**Instructions for the task:**
All lines holding the word "agent" in the listing below need to be copied.

BEGIN Available data

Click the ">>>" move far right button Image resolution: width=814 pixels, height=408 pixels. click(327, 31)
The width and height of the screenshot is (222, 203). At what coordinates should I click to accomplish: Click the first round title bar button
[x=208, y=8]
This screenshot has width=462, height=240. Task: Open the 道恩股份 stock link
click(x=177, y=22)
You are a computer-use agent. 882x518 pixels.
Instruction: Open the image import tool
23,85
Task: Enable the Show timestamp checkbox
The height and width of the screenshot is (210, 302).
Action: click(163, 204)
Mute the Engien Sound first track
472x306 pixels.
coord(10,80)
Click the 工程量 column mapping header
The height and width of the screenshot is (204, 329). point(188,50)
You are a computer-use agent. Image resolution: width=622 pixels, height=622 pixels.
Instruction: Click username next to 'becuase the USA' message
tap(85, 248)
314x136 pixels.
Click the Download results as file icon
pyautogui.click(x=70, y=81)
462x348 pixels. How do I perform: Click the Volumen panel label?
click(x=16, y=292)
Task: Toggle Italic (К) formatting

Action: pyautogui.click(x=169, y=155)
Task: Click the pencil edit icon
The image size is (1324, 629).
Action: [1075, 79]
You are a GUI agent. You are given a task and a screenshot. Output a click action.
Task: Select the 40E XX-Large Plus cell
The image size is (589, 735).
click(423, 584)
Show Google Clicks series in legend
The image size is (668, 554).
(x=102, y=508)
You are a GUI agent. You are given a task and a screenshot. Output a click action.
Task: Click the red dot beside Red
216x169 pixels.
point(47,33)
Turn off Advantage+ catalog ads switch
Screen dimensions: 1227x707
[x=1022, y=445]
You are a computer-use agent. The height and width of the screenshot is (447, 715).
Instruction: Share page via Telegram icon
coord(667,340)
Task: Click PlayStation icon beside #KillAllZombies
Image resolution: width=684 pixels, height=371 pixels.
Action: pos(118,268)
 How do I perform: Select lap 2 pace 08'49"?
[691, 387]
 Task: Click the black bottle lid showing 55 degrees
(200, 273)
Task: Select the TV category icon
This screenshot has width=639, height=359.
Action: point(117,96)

END Available data

**Answer to this task:**
You are a computer-use agent. 882x518 pixels.
You are a computer-use agent. Image resolution: width=622 pixels, height=622 pixels.
You are a GUI agent. You are given a task and a screenshot. Output a click action.
You are a GUI agent. You are given a task and a screenshot. Output a click action.
You are a computer-use agent. The height and width of the screenshot is (447, 715).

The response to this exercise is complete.